First of all, we are talking about the so-called “Holdback”: this is a new boost to the “One solution fund” financed by all European banks, which will make them more stable and safe from bankruptcy. 55 billion euro Second, credit lines will be adjusted for access to loans to avoid small crisis spikes. And finally, new tools will be introduced to improve the quality of individual government debt. The latter could also be of great help to our country, as Italy’s debt is still a problem today for many representatives of European financial institutions, including the head of the European Central Bank, Christine Lagarde. In recent days, the same made a statement on exactly this, hoping that “Italy will quickly approve the reform, as it is an integral part of the completion of the banking union”.

As a matter of fact, Italian public debt continues to be a problem for the European Union, as it is well above the Eurozone average.

government pirouette

This latest message to our Treasury Secretary is part of the long string of requests the EU has made since the last government. The Draghi government gave the green light to the matter by mutual agreement, but the discussions in the parliament did not start. The institutional crisis of last July 20, the ensuing snap elections and the inauguration of Meloni delayed the parliamentary decision. And although Giorgetti had repeatedly declared that the line on the issue would be the same as the previous government, Meloni immediately continued to declare his opposition. The last one is in Porta a Porta in mid-December.

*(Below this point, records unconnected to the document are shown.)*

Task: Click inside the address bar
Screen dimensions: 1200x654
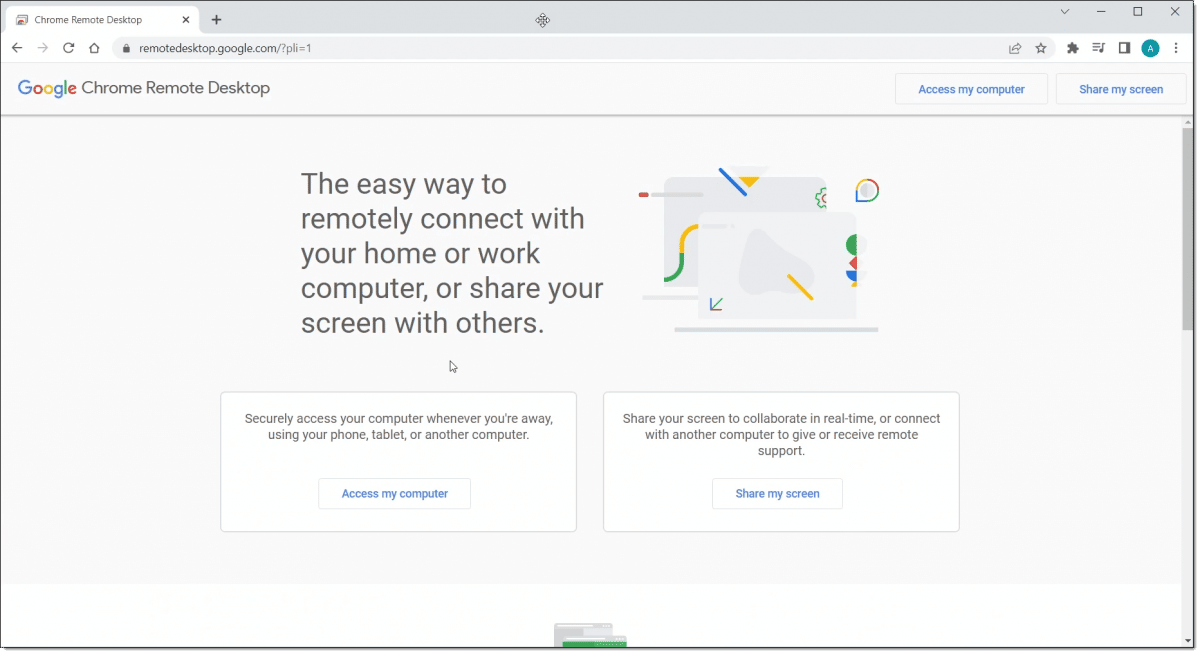Action: pyautogui.click(x=300, y=47)
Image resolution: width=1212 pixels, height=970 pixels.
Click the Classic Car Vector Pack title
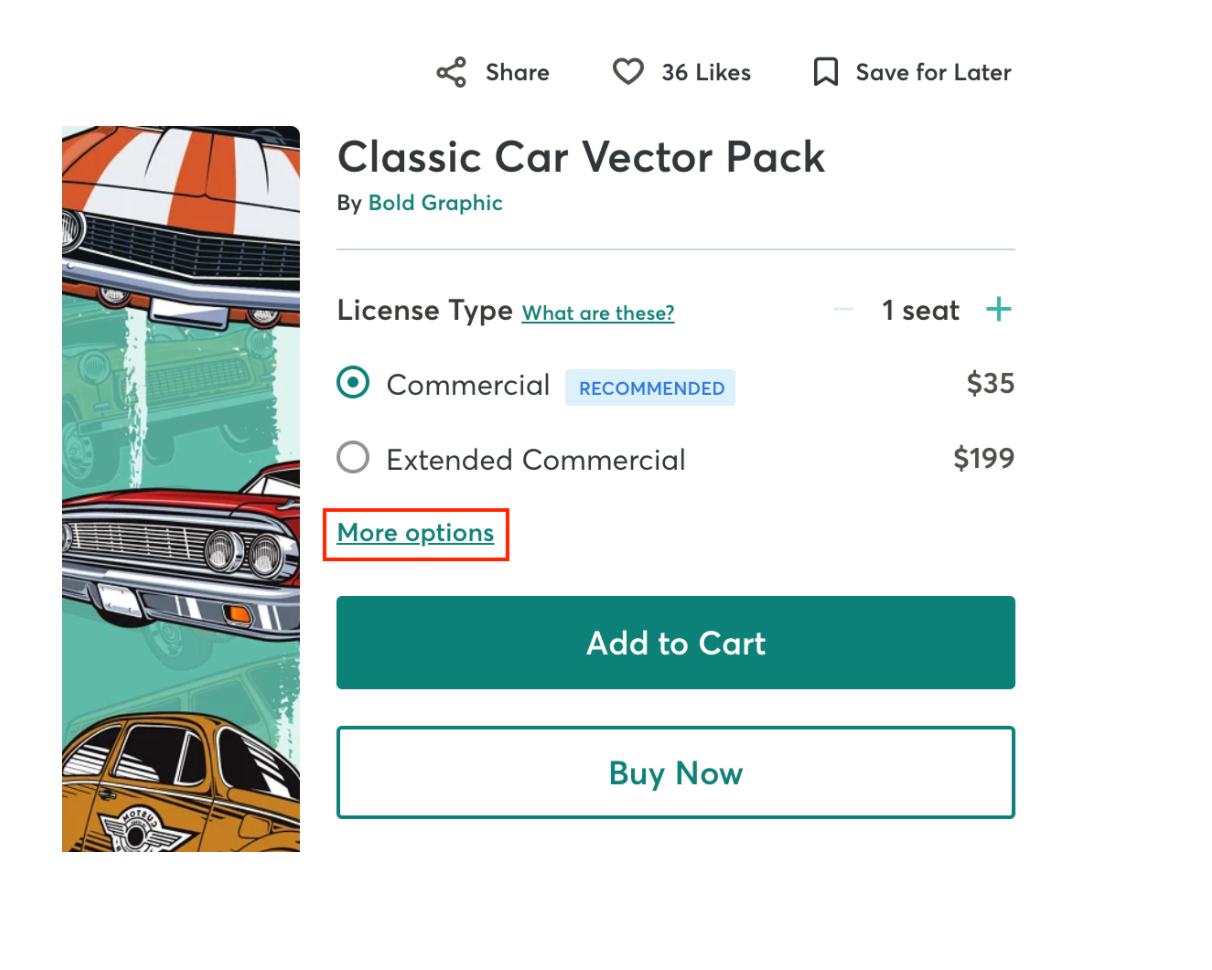pos(581,157)
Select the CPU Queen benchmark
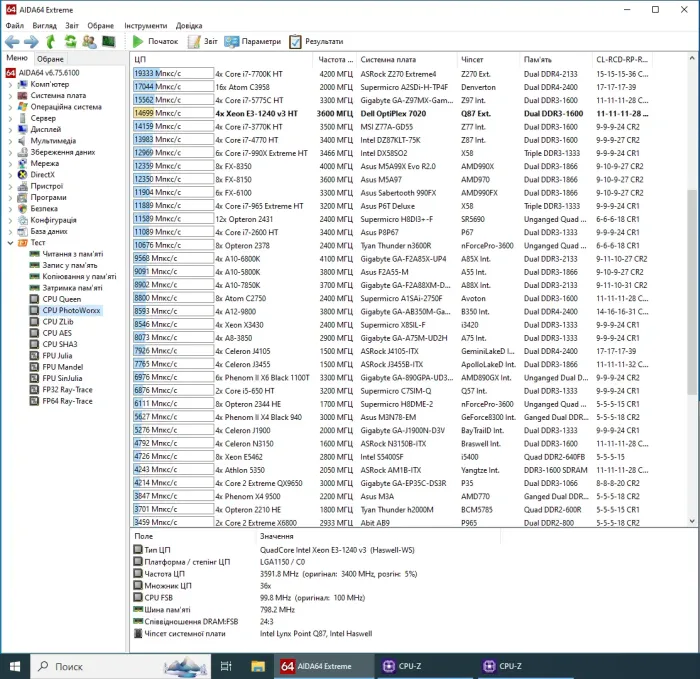This screenshot has width=700, height=679. 62,299
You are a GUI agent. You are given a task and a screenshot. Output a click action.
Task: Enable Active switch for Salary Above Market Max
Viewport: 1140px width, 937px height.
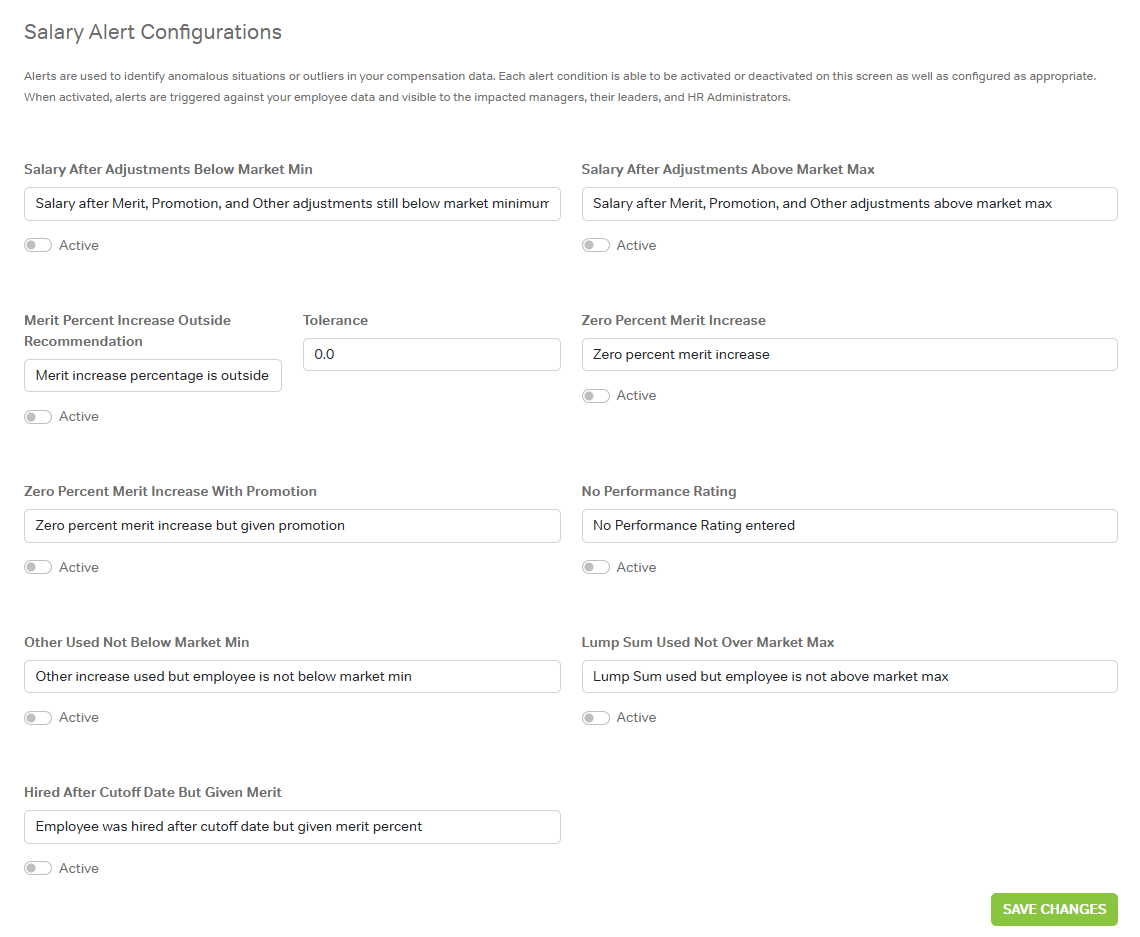pyautogui.click(x=596, y=245)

“But we wonder why Mes is not being used by anyone. Because the terms are so strict and Mes is a preferred creditor, that is, the first person to be paid in a difficult situation. So we wonder if there is a way for Mes to be a useful fund? And I want to understand that you don’t run the risk of putting a noose on it.”

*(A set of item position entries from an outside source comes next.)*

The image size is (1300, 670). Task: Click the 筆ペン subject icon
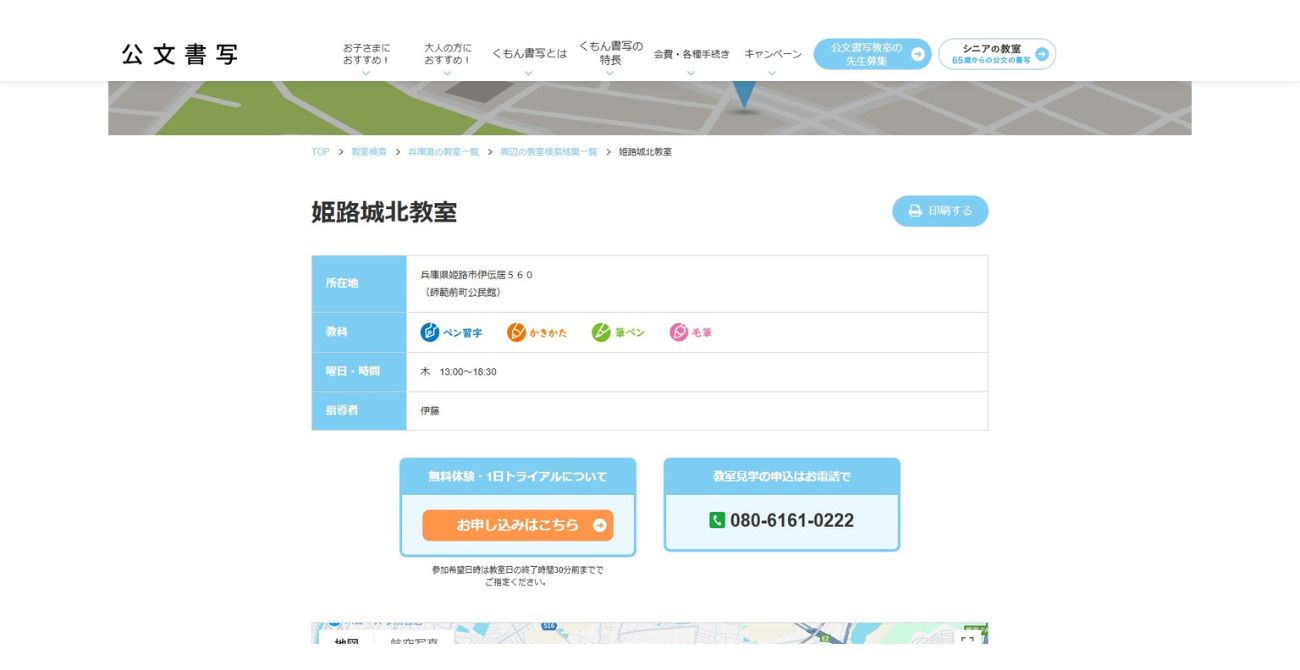point(601,332)
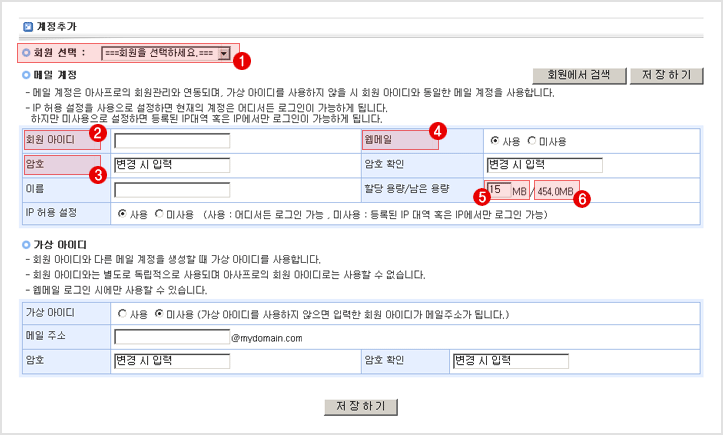Click 저장하기 next to 회원에서 검색
This screenshot has width=723, height=435.
pos(667,76)
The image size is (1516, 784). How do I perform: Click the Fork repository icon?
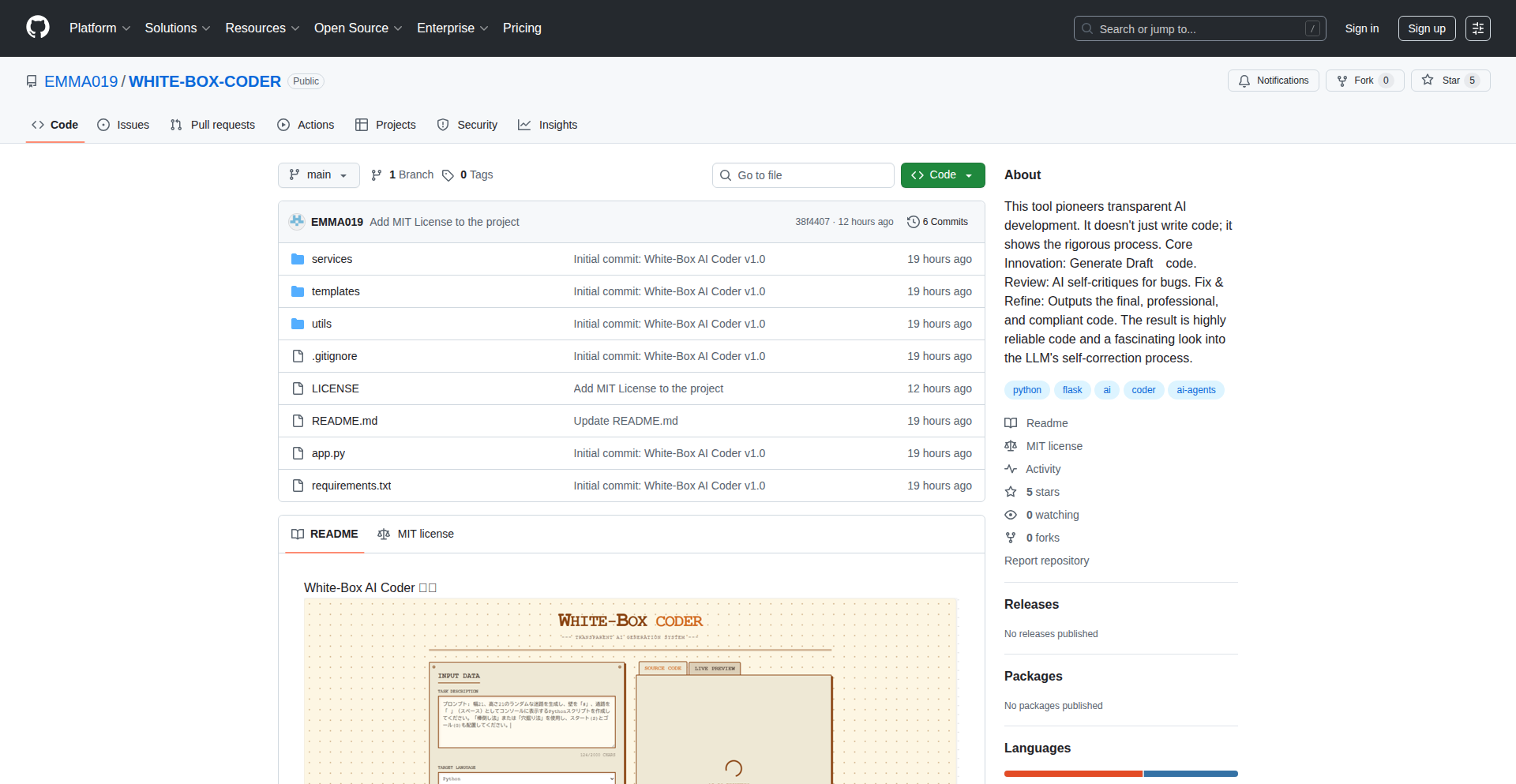pyautogui.click(x=1342, y=81)
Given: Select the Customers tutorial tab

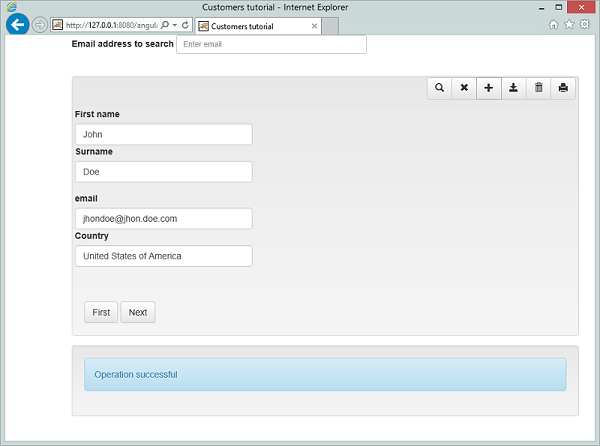Looking at the screenshot, I should tap(255, 26).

– Prime Minister Giorgia Meloni.

Meloni has proven to be consistent with her own thinking, always opposing the mechanism since it was introduced in 2012. However, he is mistaken in saying that the mechanism was never used: in reality, it was used five times, if not by Italy.

In the last three months, however, the prime minister began to change his stance against reform and gave his first “yes” in mid-January after meeting with the Fund’s head, Pierre Gramegna. The government’s new pirouette can only be explained by the recognition that Italy has no other choice. When Germany was out of the game, the prime minister had to admit himself. But it’s not just him. Contrary to his own words, Meloni recently announced that he “does not want to hinder other countries” while approving the process. This latest turnaround is part of a series of decisions that have revealed the little room for maneuver the government has in Europe in the face of a path of government that was heavily outlined by the previous government. With a Pnrr to build, a government crisis recently left behind, the maneuver approved in extremism, and the recent events in Cutro, there is little prospect of negotiation with the Union, especially to move forward alone.

monday advice

Cornered by the entire Union, Giorgia Meloni’s style is humiliated to the demands of Brussels, which could be a covert compromise. On Monday, Giogetti will continue to remind us of our country’s commitment to signing reform. But there is an entire parliament that needs to be persuaded. And as leaders like Matteo Salvini continue to fight against it, the decision of the bicameral may come quite late.